Biometria jest postrzegana jako bezpieczne i skuteczne zabezpieczenie operacji bankowych, ale specjaliści zajmujący się bezpieczeństwem w sieci zauważają, że odcisk palca, podobnie jak login i PIN, też można wykraść. Banki skłaniają się więc do wideoweryfikacji i bardziej nowoczesnej biometrii Finger Vein, który umożliwia skanowanie przepływu krwi w układzie naczyń krwionośnych. ?Przyszłością będzie natomiast biometria behawioralna, która polega na analizowaniu zachowania użytkownika danego urządzenia.
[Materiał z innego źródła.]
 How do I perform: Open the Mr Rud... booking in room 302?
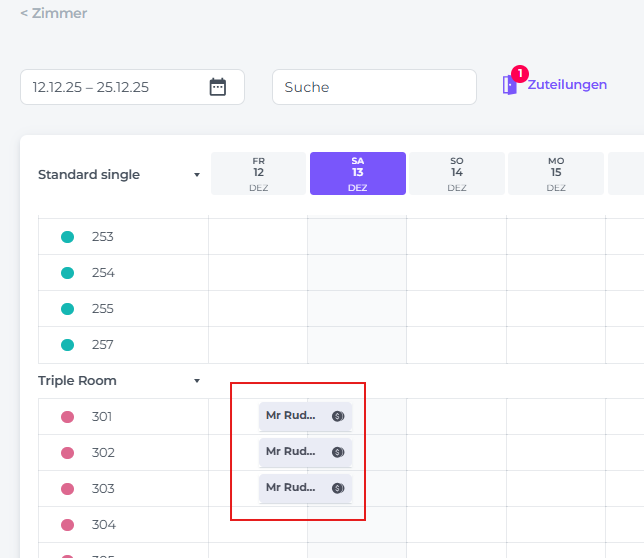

Badana będzie siła nacisku na klawiaturę komputera, sposób korzystania z ekranu dotykowego, podpis, a nawet chód. W przypadku kradzieży podstawowych danych, złodziej i tak nie będzie miał szans na zalogowanie się. ¶

_sposoby chronienia się przed cyberatakiem

1. Używanie skomplikowanych haseł do rachunków bankowych, które powinny się składać z małych i wielkich liter, znaków specjalnych i cyfr w niestandardowych ciągach, czyli niesugerujących np. dat.
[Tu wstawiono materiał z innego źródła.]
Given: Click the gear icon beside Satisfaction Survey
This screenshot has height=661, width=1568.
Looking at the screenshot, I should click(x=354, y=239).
2. Częste zmienianie haseł do kont osobistych.

3. Nieprzechowywanie haseł bankowych w postaci elektronicznej.

4. Zainstalowanie programu antywirusowego i firewalla z wiarygodnego źródła.

5. Aktualizowanie systemu operacyjnego, przeglądarki internetowej i programu antywirusowego.
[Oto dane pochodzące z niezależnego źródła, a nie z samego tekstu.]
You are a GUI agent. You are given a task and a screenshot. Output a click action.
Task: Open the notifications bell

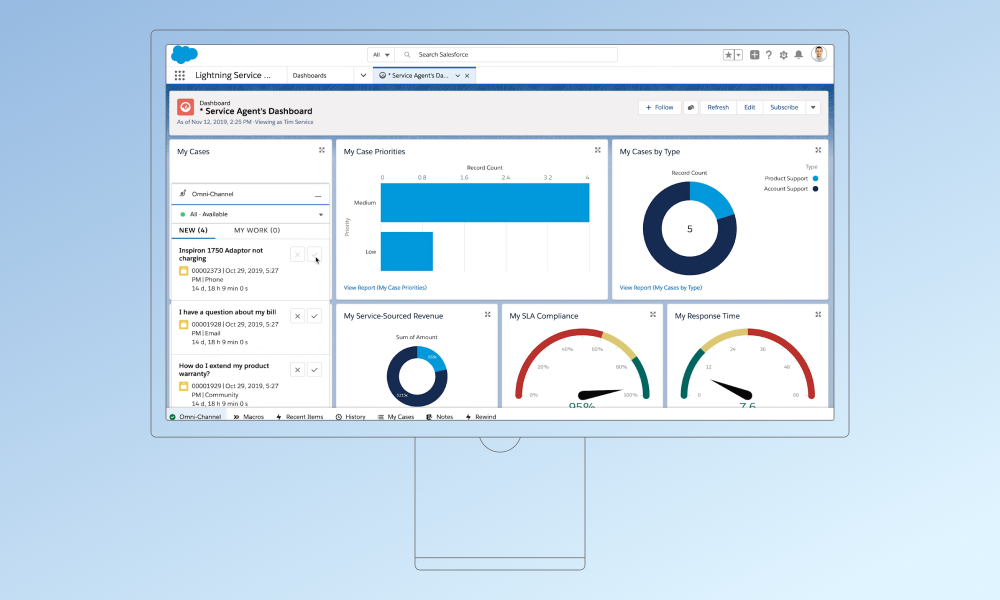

6. Nieotwieranie podejrzanych stron internetowych, na które zostaliśmy przekierowani.

7. Nieotwieranie załączników znajdujących się w e-mailach od nieznanych nadawców.

8. Niepodawanie haseł do autoryzacji osobom, które podają się za znajomych na portalach społecznościowych; niezbędna jest weryfikacja, np. telefoniczna.

9. Sprawdzanie aktualności i poprawności certyfikatu. Korzystanie wyłącznie z połączeń szyfrowanych (w adresie internetowym powinno być https, a nie http).

10. Sprawdzanie, czy wprowadzony numer konta bankowego odbiorcy przelewu jest poprawny.

11. Nieinstalowanie wtyczek i aplikacji pobieranych z przesłanych linków; dotyczy to również korespondencji od banków.

12. Niekorzystanie z otwartych sieci wi-fi.

13. Śledzenie informacji od banku na temat zagrożeń.

14. Niepozostawianie włączonego komputera lub smartfona bez nadzoru.

15. Niewłączanie automatycznego zapamiętywania haseł w przeglądarce internetowej.